Het Hof ziet geen aanleiding tot een veroordeling in de proceskosten.

7.Beslissing

Het Hof bevestigt de uitspraak van de rechtbank.
De uitspraak is gedaan door mrs. B.A. van Brummelen, voorzitter van de douanekamer,
A. Bijlsma en E. Polak, leden van de douanekamer, in tegenwoordigheid van mr. S.K. Grando, als griffier. De beslissing is op 11 juni 2015 in het openbaar uitgesproken.
Bij afwezigheid van de voorzitter is de uitspraak ondertekend door de jongste raadsheer.

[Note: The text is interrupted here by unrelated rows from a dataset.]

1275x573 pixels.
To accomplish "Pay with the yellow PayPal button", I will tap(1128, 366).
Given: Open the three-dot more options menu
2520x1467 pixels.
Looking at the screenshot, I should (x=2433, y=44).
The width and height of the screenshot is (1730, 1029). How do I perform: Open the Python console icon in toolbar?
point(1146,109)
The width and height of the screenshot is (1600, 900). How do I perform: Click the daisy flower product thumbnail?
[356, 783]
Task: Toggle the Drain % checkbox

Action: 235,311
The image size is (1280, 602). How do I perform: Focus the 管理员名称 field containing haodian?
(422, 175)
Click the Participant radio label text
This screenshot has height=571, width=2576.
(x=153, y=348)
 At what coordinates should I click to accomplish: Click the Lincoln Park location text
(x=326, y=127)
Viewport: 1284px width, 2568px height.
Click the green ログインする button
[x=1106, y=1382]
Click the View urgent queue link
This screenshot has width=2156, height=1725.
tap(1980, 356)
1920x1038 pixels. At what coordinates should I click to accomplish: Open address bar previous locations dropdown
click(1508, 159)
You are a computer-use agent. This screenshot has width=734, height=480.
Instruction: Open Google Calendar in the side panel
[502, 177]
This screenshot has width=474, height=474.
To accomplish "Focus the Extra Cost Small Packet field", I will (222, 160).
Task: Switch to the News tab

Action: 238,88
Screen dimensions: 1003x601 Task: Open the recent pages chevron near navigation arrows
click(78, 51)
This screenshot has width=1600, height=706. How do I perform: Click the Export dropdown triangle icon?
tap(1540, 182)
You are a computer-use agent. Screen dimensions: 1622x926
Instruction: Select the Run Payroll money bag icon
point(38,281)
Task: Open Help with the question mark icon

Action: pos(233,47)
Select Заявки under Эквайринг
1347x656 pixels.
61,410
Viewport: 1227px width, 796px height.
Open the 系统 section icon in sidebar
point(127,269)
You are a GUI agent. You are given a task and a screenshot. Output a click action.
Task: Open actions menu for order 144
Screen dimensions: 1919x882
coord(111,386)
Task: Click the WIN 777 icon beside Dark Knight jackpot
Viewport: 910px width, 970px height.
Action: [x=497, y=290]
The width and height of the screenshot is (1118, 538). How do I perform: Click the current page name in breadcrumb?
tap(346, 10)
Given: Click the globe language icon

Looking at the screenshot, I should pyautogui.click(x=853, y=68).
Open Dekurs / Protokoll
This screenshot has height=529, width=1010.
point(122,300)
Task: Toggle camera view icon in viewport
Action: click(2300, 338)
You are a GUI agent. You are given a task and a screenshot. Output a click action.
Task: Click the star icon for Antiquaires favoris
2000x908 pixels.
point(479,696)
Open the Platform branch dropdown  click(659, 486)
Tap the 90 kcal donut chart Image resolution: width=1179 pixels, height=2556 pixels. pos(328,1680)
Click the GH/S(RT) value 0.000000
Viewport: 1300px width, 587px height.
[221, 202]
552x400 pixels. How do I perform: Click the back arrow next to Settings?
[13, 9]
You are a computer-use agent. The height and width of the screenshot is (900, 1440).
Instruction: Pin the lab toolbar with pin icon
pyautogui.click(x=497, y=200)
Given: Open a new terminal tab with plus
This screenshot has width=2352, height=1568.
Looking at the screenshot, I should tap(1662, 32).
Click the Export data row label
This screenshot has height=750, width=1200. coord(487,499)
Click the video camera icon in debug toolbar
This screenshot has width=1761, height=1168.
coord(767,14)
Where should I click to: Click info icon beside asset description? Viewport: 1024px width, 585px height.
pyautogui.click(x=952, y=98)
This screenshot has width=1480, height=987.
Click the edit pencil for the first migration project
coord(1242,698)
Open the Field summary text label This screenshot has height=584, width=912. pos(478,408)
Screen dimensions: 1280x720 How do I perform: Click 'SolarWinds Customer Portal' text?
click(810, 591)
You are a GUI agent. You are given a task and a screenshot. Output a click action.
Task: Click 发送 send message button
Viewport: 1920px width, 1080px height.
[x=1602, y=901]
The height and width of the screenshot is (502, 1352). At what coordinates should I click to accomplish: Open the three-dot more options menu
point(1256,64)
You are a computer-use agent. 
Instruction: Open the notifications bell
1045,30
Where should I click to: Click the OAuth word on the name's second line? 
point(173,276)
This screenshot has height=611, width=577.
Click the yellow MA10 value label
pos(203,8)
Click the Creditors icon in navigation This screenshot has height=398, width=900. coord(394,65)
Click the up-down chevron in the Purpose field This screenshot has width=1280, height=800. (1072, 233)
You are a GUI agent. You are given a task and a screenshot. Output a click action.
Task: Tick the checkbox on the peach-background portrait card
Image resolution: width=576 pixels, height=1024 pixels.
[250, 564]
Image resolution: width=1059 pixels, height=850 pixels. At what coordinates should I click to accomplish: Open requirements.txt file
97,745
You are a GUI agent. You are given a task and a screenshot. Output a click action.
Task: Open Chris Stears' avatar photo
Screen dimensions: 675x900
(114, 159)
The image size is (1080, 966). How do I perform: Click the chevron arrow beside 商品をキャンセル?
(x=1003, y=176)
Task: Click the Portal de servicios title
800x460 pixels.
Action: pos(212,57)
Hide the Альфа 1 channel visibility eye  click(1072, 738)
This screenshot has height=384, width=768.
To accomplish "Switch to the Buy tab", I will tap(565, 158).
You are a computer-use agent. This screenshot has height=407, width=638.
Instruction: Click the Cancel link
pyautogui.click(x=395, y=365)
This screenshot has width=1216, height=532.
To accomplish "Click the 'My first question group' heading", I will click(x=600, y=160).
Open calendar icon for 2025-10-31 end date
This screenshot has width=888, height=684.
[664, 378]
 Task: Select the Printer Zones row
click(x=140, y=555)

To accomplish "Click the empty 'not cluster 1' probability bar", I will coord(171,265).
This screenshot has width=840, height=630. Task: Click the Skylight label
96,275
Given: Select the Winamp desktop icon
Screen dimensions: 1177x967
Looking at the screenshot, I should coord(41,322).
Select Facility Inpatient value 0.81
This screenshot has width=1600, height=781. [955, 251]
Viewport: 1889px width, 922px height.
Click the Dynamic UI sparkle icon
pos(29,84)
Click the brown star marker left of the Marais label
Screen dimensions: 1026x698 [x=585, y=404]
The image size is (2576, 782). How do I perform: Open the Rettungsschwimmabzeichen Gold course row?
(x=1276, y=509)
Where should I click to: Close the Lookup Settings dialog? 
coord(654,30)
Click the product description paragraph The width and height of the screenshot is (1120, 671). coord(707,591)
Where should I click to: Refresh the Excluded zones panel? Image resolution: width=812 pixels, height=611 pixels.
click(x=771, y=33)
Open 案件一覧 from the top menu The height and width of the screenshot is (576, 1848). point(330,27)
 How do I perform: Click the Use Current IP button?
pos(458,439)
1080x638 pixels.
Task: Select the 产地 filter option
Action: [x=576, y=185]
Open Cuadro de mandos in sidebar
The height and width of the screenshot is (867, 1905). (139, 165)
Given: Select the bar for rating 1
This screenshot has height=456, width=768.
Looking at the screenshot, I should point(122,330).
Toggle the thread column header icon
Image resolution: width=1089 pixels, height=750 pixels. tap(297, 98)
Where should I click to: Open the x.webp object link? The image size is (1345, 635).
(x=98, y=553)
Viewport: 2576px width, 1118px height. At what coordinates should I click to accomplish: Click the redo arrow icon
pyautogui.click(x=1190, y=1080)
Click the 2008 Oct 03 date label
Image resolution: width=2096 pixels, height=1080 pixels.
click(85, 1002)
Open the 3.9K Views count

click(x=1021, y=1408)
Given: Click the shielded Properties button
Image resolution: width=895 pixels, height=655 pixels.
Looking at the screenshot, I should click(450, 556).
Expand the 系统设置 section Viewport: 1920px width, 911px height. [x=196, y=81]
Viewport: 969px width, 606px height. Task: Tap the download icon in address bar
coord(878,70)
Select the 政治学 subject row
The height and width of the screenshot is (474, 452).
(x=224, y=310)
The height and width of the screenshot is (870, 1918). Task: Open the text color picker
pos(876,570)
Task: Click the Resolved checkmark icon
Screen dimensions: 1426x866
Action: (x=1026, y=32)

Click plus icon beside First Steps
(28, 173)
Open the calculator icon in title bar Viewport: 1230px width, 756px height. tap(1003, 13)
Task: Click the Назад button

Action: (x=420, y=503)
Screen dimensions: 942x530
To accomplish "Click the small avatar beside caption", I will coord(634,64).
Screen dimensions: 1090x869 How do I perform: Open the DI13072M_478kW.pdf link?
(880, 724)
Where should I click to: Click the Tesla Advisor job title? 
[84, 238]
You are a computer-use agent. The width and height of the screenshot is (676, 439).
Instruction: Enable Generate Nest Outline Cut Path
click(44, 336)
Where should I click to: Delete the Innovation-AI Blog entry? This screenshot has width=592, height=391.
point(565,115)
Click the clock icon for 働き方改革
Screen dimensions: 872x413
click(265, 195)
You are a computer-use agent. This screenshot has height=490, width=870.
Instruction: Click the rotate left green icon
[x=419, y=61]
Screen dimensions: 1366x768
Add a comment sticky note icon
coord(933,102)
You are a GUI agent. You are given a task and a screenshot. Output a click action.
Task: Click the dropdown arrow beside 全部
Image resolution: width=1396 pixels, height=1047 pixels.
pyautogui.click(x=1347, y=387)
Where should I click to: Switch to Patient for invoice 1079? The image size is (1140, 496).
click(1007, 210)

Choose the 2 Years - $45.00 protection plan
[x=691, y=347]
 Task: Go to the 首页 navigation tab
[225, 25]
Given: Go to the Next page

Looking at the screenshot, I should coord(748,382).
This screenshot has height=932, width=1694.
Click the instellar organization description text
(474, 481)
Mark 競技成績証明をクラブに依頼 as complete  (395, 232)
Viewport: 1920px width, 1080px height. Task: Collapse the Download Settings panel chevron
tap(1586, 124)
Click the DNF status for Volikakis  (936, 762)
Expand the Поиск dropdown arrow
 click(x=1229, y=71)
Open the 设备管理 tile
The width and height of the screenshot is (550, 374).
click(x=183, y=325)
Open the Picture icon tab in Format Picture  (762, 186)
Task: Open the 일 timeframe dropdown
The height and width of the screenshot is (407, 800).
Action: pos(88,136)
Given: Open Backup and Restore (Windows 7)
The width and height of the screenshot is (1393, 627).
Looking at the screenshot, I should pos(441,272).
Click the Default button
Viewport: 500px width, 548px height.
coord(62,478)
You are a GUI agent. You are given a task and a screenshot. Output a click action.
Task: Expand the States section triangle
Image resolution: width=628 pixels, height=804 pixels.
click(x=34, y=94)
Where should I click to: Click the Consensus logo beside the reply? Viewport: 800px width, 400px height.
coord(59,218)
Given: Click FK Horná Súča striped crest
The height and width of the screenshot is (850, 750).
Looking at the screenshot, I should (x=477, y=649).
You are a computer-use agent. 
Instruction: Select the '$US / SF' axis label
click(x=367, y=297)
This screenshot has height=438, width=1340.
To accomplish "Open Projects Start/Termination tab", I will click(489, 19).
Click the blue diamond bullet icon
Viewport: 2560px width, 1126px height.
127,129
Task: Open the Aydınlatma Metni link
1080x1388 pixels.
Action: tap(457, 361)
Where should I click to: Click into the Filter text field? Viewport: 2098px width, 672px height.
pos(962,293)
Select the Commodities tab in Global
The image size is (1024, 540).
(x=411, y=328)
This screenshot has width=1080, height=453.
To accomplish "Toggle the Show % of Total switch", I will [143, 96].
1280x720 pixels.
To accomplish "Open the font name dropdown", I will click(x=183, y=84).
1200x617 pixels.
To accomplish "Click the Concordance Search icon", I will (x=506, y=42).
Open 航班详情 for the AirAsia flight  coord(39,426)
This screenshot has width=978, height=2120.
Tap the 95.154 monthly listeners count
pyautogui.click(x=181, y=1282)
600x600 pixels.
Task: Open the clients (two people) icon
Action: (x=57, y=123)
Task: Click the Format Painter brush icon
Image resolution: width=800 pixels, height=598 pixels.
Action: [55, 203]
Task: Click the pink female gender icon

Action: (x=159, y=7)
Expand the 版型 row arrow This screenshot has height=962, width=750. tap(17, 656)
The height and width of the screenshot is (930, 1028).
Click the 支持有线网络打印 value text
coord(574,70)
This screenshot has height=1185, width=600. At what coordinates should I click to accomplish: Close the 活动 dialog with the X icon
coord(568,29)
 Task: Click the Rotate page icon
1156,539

Tegen deze uitspraak kan binnen zes weken na de verzenddatum beroep in cassatie worden ingesteld bij de Hoge Raad der Nederlanden (belastingkamer), Postbus 20303, 2500 EH Den Haag. Daarbij moet het volgende in acht worden genomen:
1. bij het beroepschrift wordt een afschrift van deze uitspraak overgelegd.
2. het beroepschrift moet ondertekend zijn en ten minste het volgende vermelden:
a. de naam en het adres van de indiener;
b. een dagtekening;
c. een omschrijving van de uitspraak waartegen het beroep in cassatie is gericht;
d. de gronden van het beroep in cassatie.
Voor het instellen van beroep in cassatie is griffierecht verschuldigd. Na het instellen van beroep in cassatie ontvangt de indiener een nota griffierecht van de griffier van de Hoge Raad.
In het cassatieberoepschrift kan de Hoge Raad verzocht worden om de wederpartij te veroordelen in de proceskosten.